SUPPLIED RECORDS START

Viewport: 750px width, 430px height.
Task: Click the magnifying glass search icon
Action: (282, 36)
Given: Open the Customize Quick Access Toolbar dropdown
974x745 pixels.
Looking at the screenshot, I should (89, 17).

SUPPLIED RECORDS END
SUPPLIED RECORDS START

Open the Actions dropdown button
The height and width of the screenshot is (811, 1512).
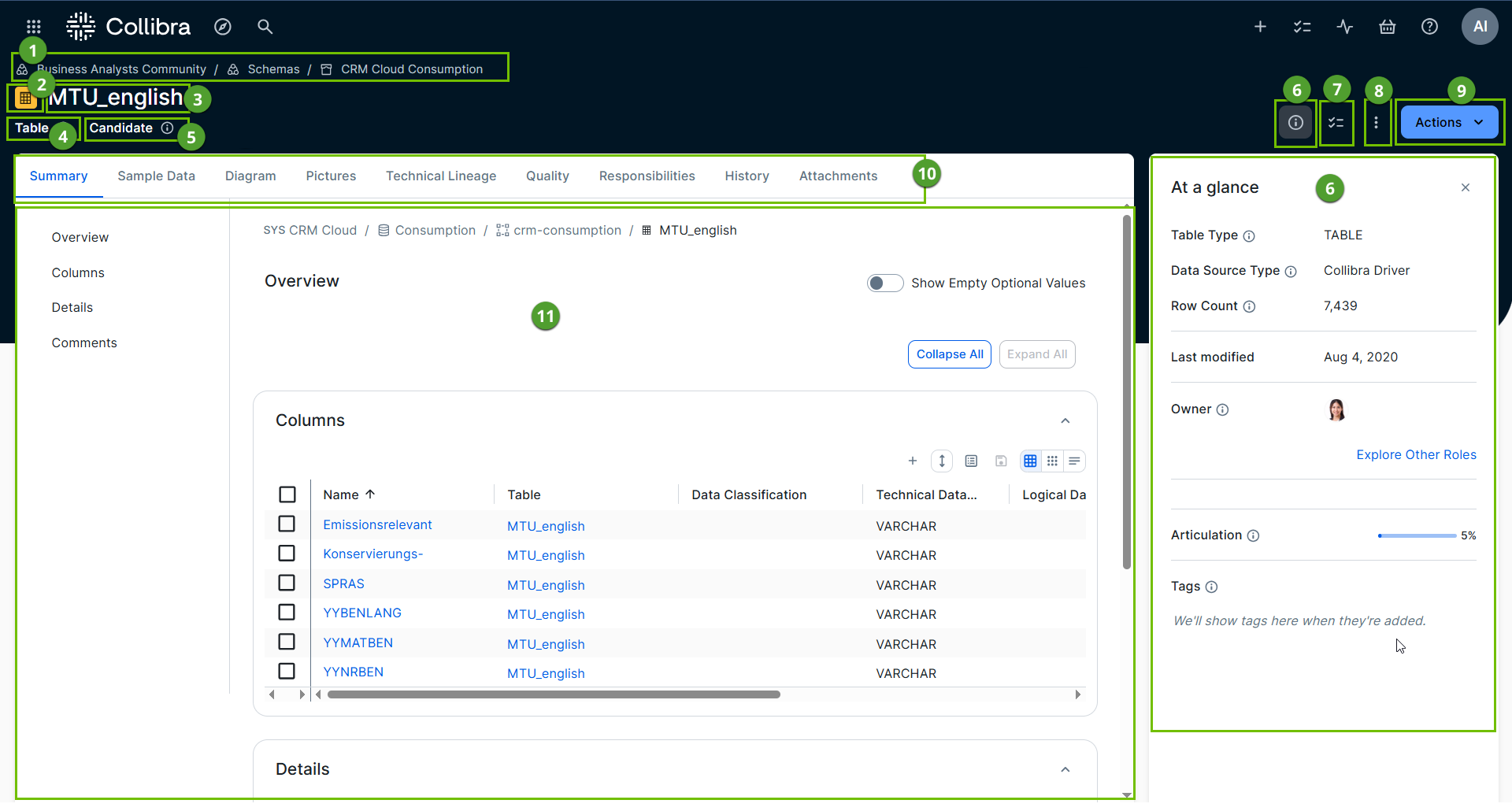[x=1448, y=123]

SUPPLIED RECORDS END

**TASK REQUIREMENTS:**
Find every line in the records that has the word "Open". Then report the count alone.

**YOUR SOLUTION:**
2